日精協 公認心理師法成立までの取り組み

平成27年9月9日、公認心理師法が成立しました。

日精協は長年にわたり心理職の国家資格化をめざしてきました。平成9年の精神保健福祉士法成立の時にも心理師の資格法が同時に検討されましたが、一部の心理団体と医療団体の折り合いがつかず成立に至りませんでした。平成17年には日精協をはじめとする医療団体と医療心理師国家資格制度推進協議会が推す「医療心理師」と、臨床心理職国家資格推進連絡協議会が推す「臨床心理士」の両方の資格を合体した「臨床心理士及び医療心理師法(案)」、いわゆる二資格一法案が検討されました。しかしながら、二資格の併存は現場の混乱を招く懸念が強く、苦渋の決断となりましたが日精協をはじめとする医療団体の反対で見送りとなりました。
 
平成20年、日精協 看護・コメディカル委員会は日本臨床心理士会との意見交換を初めて行い、資格化の条件として、①一資格一法案であること、②医療の場における医師の指示の明示、③「臨床」という名称を使用しないこと、を提示しました。一方で、日精協は医療心理師推進協にも臨床心理職推進連との話し合いを強く促し、その結果、平成21年に推進協、推進連、日本心理学諸学会連合の3者の会合、「三団体会談」が正式に発足しました。併せて、日精協からの発案で発足した精神科七者懇談会「心理職の資格化問題検討委員会」は三団体会談との意見交換を開始しました。平成23年10月、三団体会談は心理職の国家資格化の要望書を発表。名称を「心理師」とする一資格一法案、名称独占の資格で医師の指示を受ける汎用性の領域での資格、受験資格は大学院卒と四大卒後実務経験を経る2つのコース、などの内容です。その後、七者懇総会は三団体要望書に対する見解を発表しました。

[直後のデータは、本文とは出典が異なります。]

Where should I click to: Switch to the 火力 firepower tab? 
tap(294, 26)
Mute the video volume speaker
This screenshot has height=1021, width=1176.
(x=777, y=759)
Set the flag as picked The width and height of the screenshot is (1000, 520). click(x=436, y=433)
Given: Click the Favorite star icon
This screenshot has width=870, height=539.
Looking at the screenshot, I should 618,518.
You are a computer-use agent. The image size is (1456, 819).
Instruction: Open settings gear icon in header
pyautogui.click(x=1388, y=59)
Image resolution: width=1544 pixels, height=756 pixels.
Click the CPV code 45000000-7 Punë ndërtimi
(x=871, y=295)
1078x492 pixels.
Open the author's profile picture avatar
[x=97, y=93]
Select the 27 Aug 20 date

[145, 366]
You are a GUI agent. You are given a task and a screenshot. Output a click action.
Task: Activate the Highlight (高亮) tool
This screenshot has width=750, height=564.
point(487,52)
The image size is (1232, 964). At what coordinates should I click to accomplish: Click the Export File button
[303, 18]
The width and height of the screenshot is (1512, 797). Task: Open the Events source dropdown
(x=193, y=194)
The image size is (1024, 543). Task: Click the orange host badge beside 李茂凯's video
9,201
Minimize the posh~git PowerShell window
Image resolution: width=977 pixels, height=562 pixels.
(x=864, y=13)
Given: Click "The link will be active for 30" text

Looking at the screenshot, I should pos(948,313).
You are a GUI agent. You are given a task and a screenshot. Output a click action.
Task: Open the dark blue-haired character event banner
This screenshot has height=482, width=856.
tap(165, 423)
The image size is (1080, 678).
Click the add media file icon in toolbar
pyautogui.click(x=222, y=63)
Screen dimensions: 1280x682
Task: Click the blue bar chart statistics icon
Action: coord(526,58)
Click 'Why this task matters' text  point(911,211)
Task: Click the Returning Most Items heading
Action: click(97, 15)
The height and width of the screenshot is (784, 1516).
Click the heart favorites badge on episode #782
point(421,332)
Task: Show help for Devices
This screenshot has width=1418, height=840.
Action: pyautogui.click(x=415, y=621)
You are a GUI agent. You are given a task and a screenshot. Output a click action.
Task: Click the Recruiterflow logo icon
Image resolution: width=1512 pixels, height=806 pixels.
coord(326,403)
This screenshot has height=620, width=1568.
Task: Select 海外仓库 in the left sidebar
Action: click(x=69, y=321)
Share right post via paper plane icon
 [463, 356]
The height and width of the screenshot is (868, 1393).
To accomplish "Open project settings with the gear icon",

日精協は国会議員に対する働きかけを精力的に続け、平成26年6月、公認心理師法案が国会に上程されましたが解散廃案となりました。翌年7月、法案は自民・公明・維新・次世代の党の共同提案で再上程され、9月9日にようやく成立しました。野党交渉に時間がかかり法成立までぎりぎりの折衝でした。
国家資格となるのを契機に、多くの優秀な人材が公認心理師をめざし、医療分野に進出して医療の質の向上に寄与して欲しいと願っています。